Bruce Perry (born March 22, 1981) is a former American football running back in the National Football League (NFL) for the Philadelphia Eagles and in the Canadian Football League (CFL) for the Montreal Alouettes. He was the Atlantic Coast Conference Offensive Player of the Year as just a sophomore in 2001, but the rest of his career at the University of Maryland, College Park, and as a professional, was hampered by numerous injuries.

Early life
Perry is a Philadelphia native and attended George Washington High School. He also attended Cardinal Dougherty High School in Philadelphia.

College career
Perry played college football at the University of Maryland and started all 11 games as a sophomore.  That year, he rushed 219 times for 1,242 yards and ten touchdowns in addition to catching 40 passes for 359 yards and two touchdowns, leading Maryland to an ACC Championship and an appearance in the 2002 Orange Bowl.  He won ACC Offensive Player of the Year as the second non-senior to do so and was a second-team All-American.  Perry was also a first-team All ACC selection and was a finalist for the Doak Walker Award.  Perry ranked 19th in the NCAA in rushing yards per game and ninth in all purpose yards per game.  Against Wake Forest, Perry rushed for 276 yards.

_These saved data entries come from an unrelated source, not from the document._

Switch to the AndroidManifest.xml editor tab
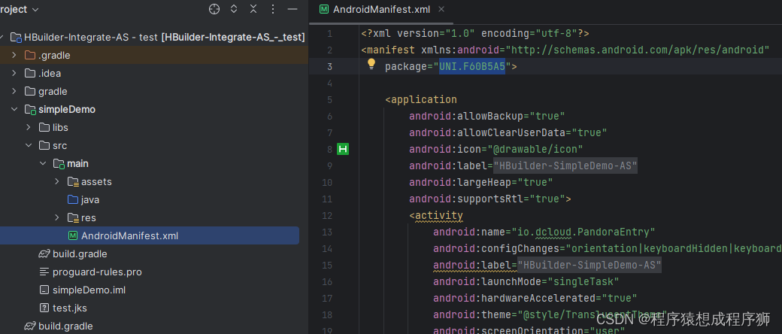 pyautogui.click(x=372, y=9)
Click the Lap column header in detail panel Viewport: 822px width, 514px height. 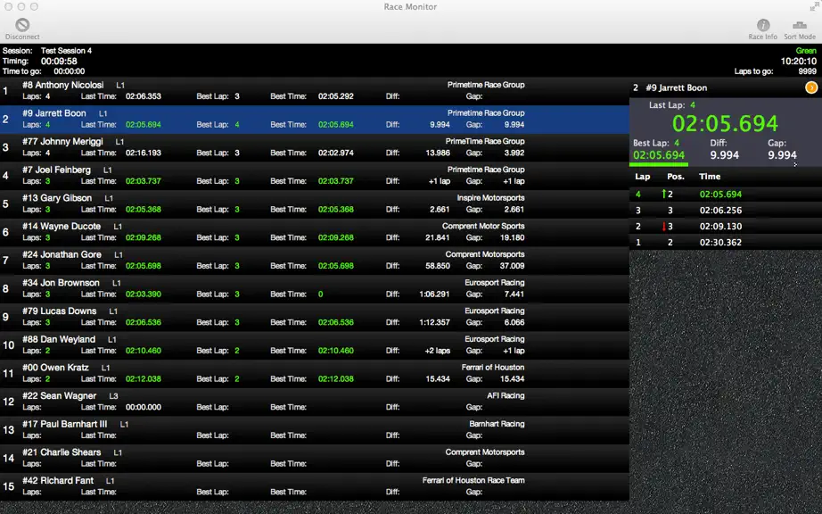click(642, 177)
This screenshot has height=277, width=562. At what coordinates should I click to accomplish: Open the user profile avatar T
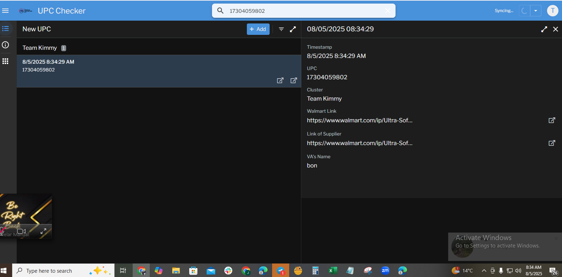(552, 11)
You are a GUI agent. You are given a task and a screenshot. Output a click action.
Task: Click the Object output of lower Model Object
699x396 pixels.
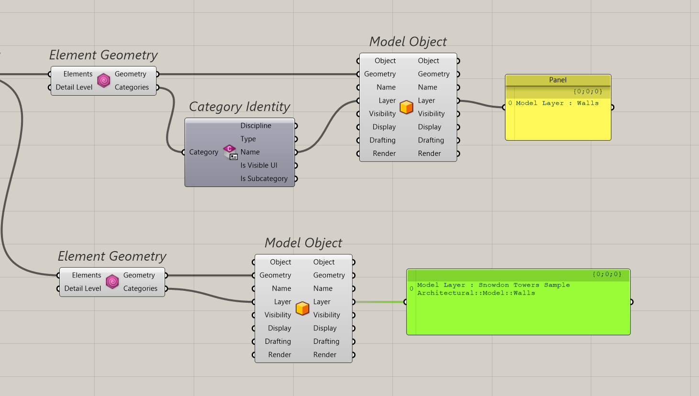[354, 262]
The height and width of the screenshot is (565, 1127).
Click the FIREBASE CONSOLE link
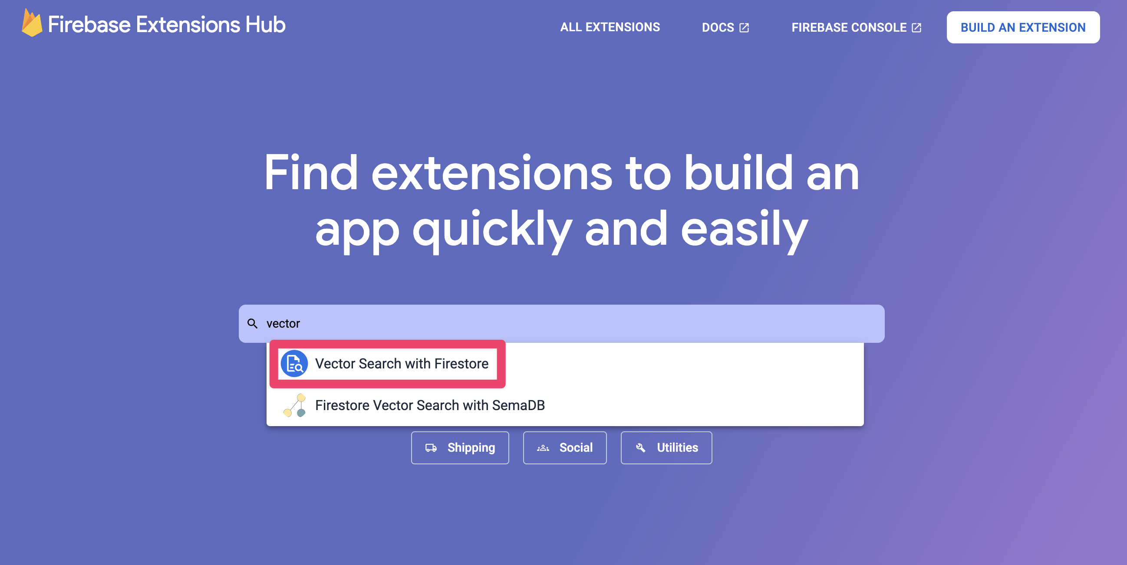[855, 28]
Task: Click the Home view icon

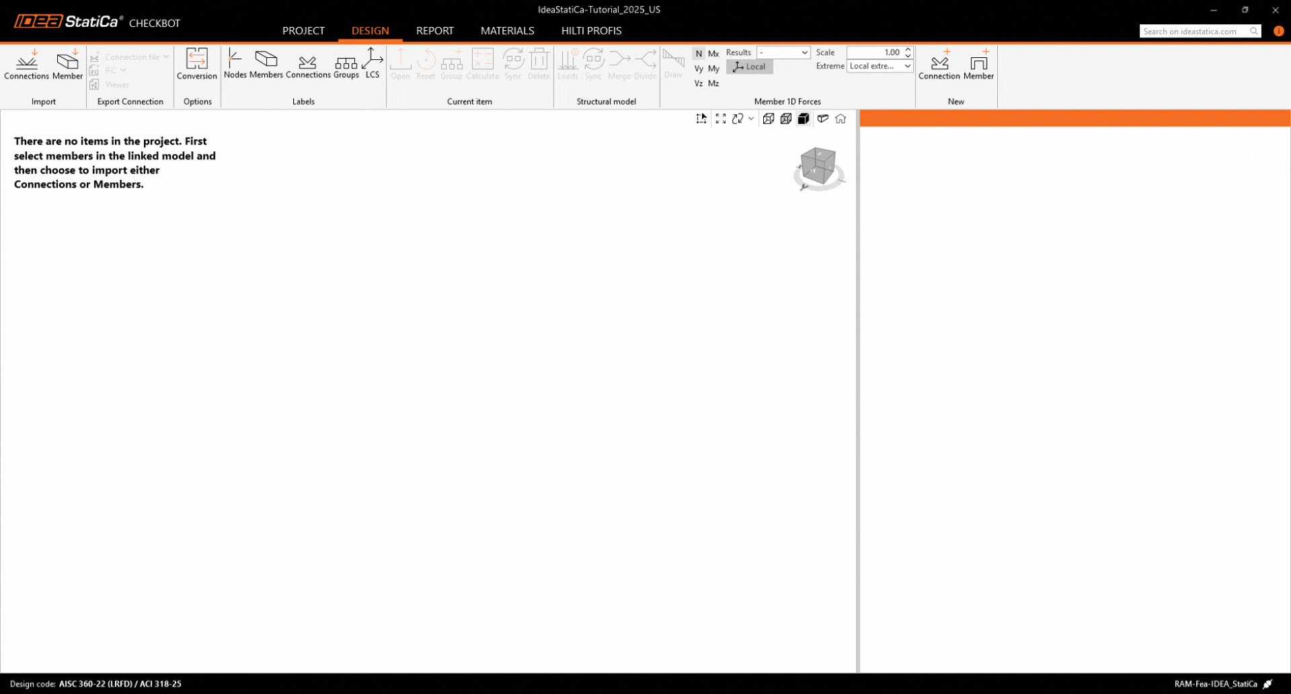Action: (840, 119)
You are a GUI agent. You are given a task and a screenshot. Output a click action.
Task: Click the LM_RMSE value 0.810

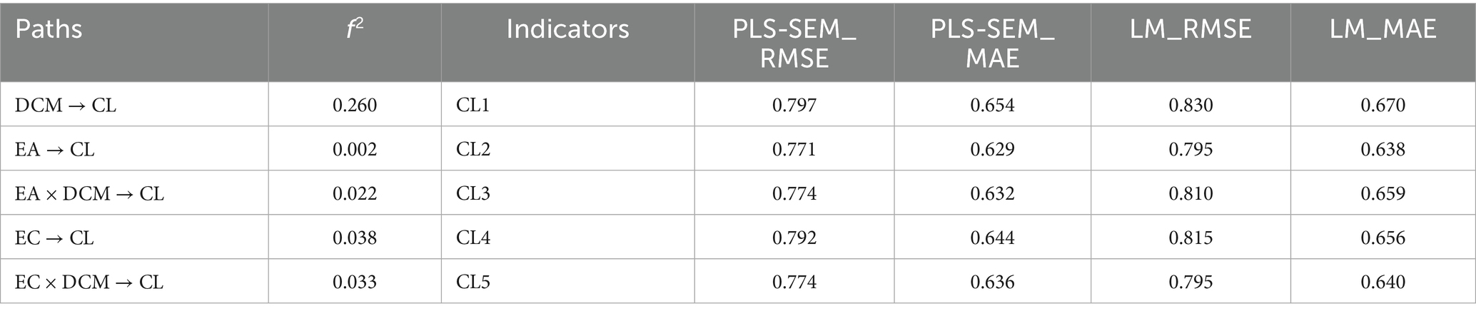click(x=1191, y=194)
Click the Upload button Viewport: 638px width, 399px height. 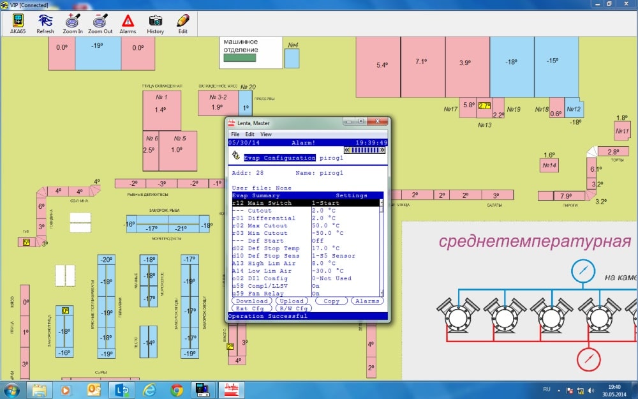click(292, 301)
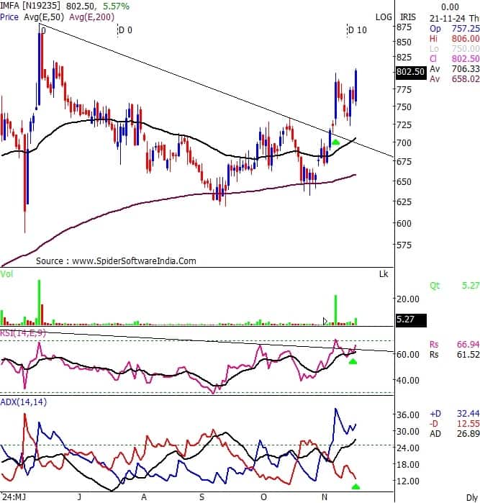The height and width of the screenshot is (503, 480).
Task: Click the D 10 marker at the chart top
Action: [x=356, y=30]
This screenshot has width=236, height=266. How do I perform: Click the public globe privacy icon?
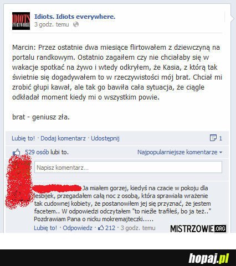click(76, 24)
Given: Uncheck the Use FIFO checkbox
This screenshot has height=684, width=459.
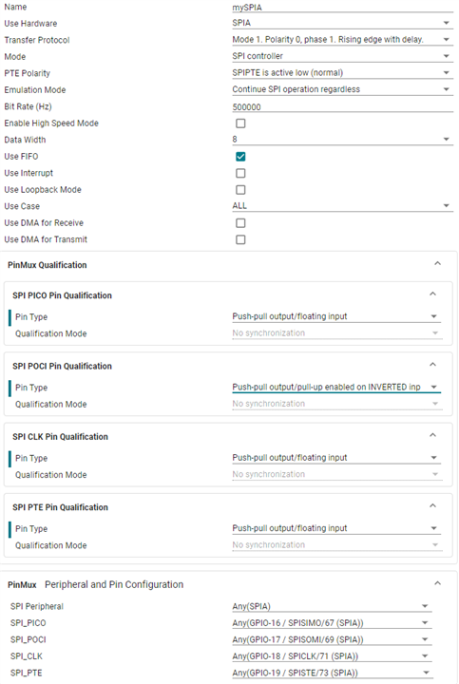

In his junior year, Perry was out with an injury until an October game against Duke. He immediately injured himself in the Duke game, and did not start again for the rest of the season.  Perry appeared in five more games in 2002, averaging 4.7 yards per carry on the season.

As a senior, Perry started four games and played in nine.  He finished with 646 rushing yards despite being hampered by injuries all season.  Against Wake Forest, Perry had 25 carries for 237 yards and three touchdowns.  He finished his college career ranked fourth among Maryland's career rushing leaders.

Professional career

Philadelphia Eagles
Perry was drafted by the Eagles in the seventh round of the 2004 NFL Draft.  He spent his entire rookie season on injured reserve.  After the 2005 pre-season, he was placed on the practice squad.  Later in the season, he was activated and saw his first start in the final game of the regular season.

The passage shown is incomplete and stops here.